Welcome! You'll find this site, inspiring (sometimes), funny (sometimes), stupid (at times) but addicting....... all the time!


----------



## JohnNY78 (Oct 25, 2013)

snl said:


> Welcome! You'll find this site, inspiring (sometimes), funny (sometimes), stupid (at times) but addicting....... all the time!


I agree!


----------



## IsedHooah (Jan 13, 2015)

Welcome to beekeeping and this forum!


----------



## Mutt bee (Jan 11, 2015)

Welcome to BeeSource Squirrel !


----------



## AmericasBeekeeper (Jan 24, 2010)

Welcome Evan!


----------



## SquirrellyOne (Feb 24, 2015)

Thanks for the warm welcome all!



TenBears said:


> ...Throw a heater in that garage and get to it...





Rader Sidetrack said:


> ...put a woodstove in that garage...


Yeah... I have plans for a wall mount natural gas heater since I have gas service running alongside the garage. Hopefully this coming summer. For now I just hop in there for a couple hours at a time whenever the temps are above 20F or so.



JohnNY78 said:


> ...Also you might want to requeen those packages a month after getting them with a local queen to your area. I went 2 years with packages and both winters they died. very cold up that way...


I also am concerned about these package bees from Georgia overwintering. I'm building the woodenware for 3 all-medium hives and will attempt to catch a local swarm to fill that 3rd hive. Splits and such might be a bit overzealous for my first season in the hobby, but maybe I can get some local queens from other local beekeeepers later in the season. I expect that with the extremely harsh winter this year there won't be many with extras though.

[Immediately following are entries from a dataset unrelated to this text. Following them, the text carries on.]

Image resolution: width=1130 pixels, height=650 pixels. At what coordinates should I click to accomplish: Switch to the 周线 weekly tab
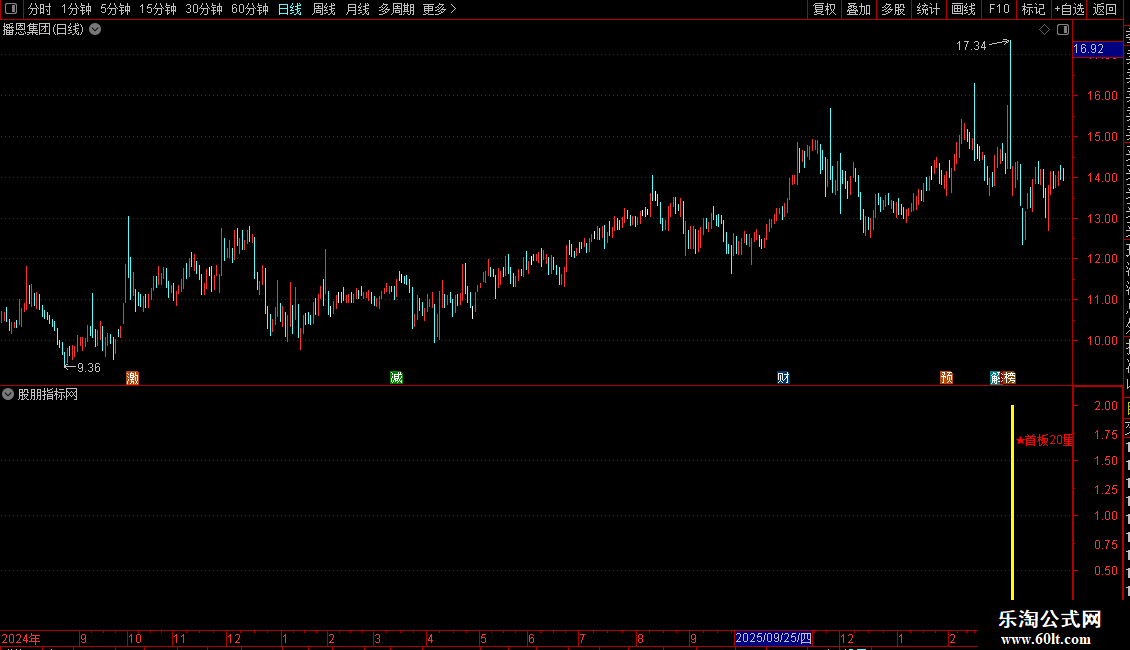(324, 9)
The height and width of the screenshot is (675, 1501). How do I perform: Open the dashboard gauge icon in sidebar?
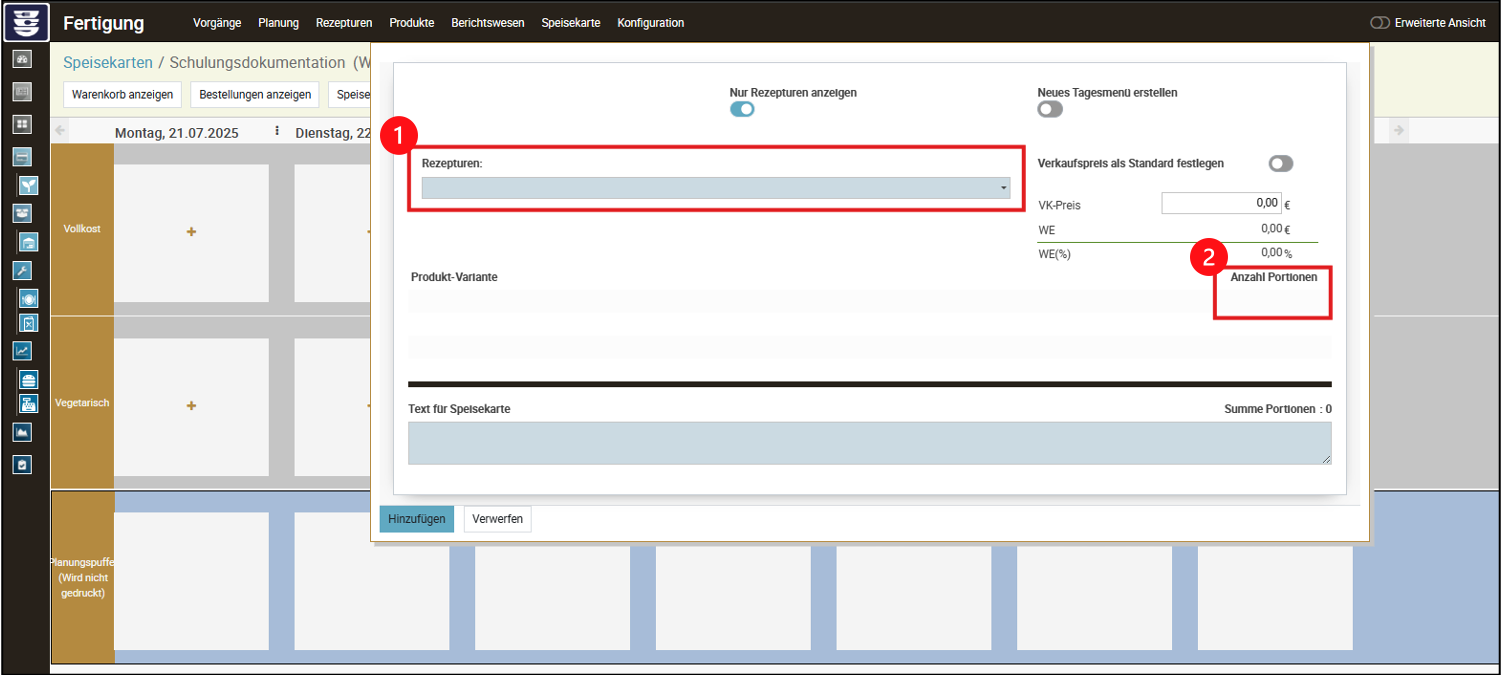point(22,59)
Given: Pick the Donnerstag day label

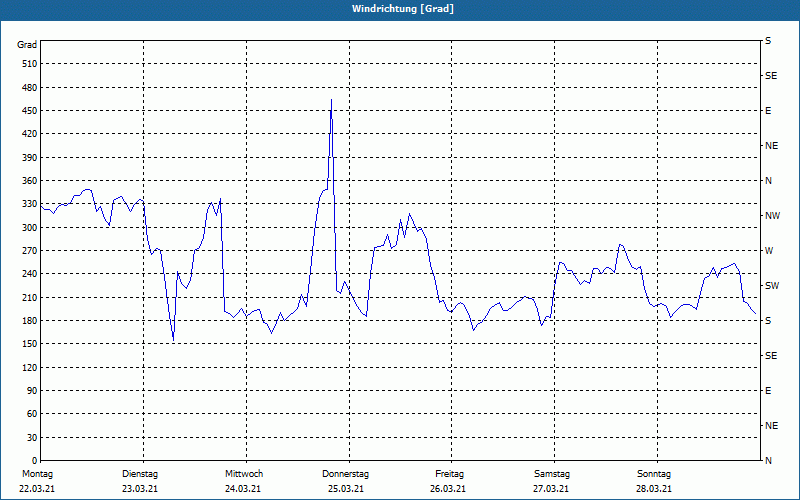Looking at the screenshot, I should [346, 473].
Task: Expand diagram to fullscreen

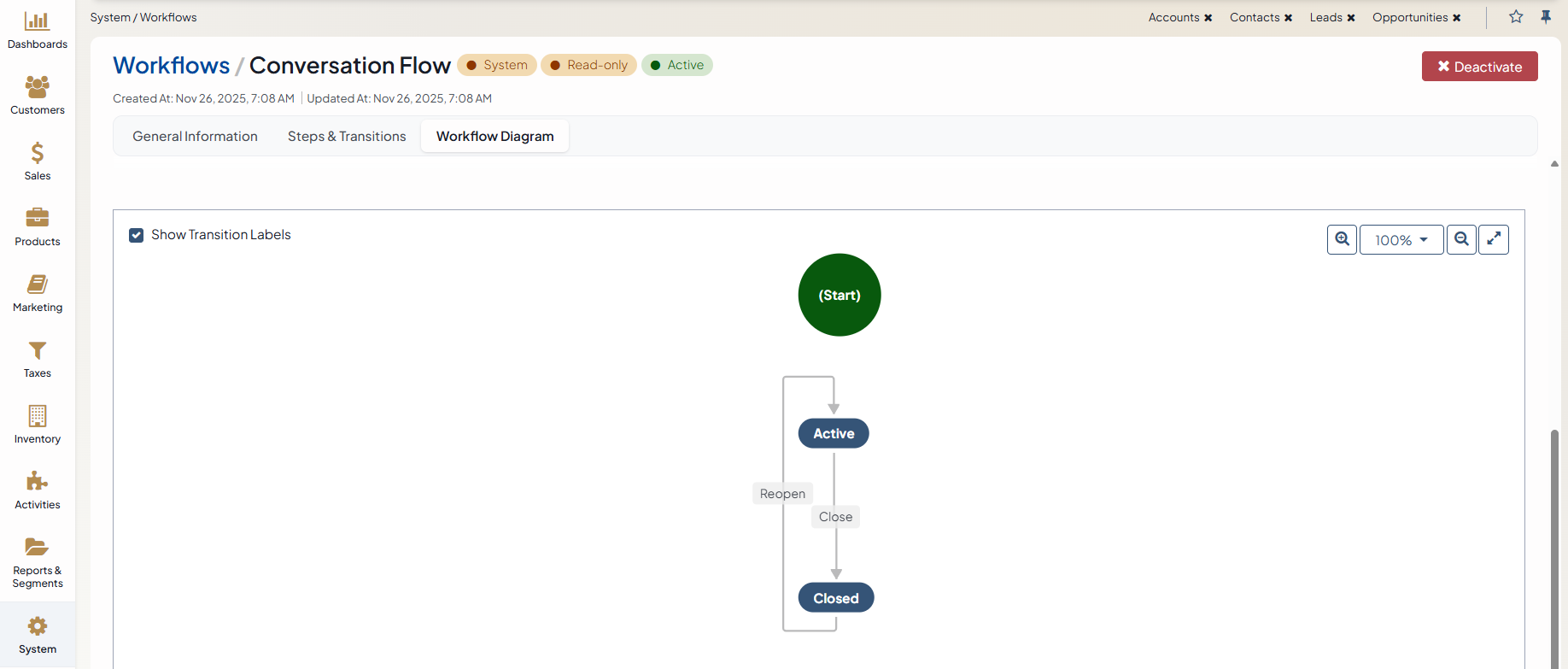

I actually made some progress last night by ripping down boards for medium boxes.


----------



## jbuzz (Jan 27, 2015)

Welcome Squirrel. Don't worry about overwintering. You keep them healthy, prepare them winter in the fall and they will make. We all lose some.
They will make you some fantastic honey here in western New York, Good luck!!!


----------



## AL from Georgia (Jul 14, 2014)

Welcome to the forum, good luck with your bees.


----------



## Cloverdale (Mar 26, 2012)

Hello! and welcome. You might want to look up Pat Bono, she runs Bee Wellness, has a good website, too. Worth looking into. Have fun with your bees


----------



## SquirrellyOne (Feb 24, 2015)

Cloverdale said:


> ... look up Pat Bono, she runs Bee Wellness...


She is actually who I've been in touch with about my package bees!


----------



## clyderoad (Jun 10, 2012)

SquirrellyOne said:


> She is actually who I've been in touch with about my package bees!


And a good person as well.


----------



## Cloverdale (Mar 26, 2012)

clyderoad said:


> And a good person as well.


Yes! she is, and has done great things for Beekeepers and honey bees with Bee Wellness :thumbsup:


----------



## Cloverdale (Mar 26, 2012)

SquirrellyOne said:


> She is actually who I've been in touch with about my package bees!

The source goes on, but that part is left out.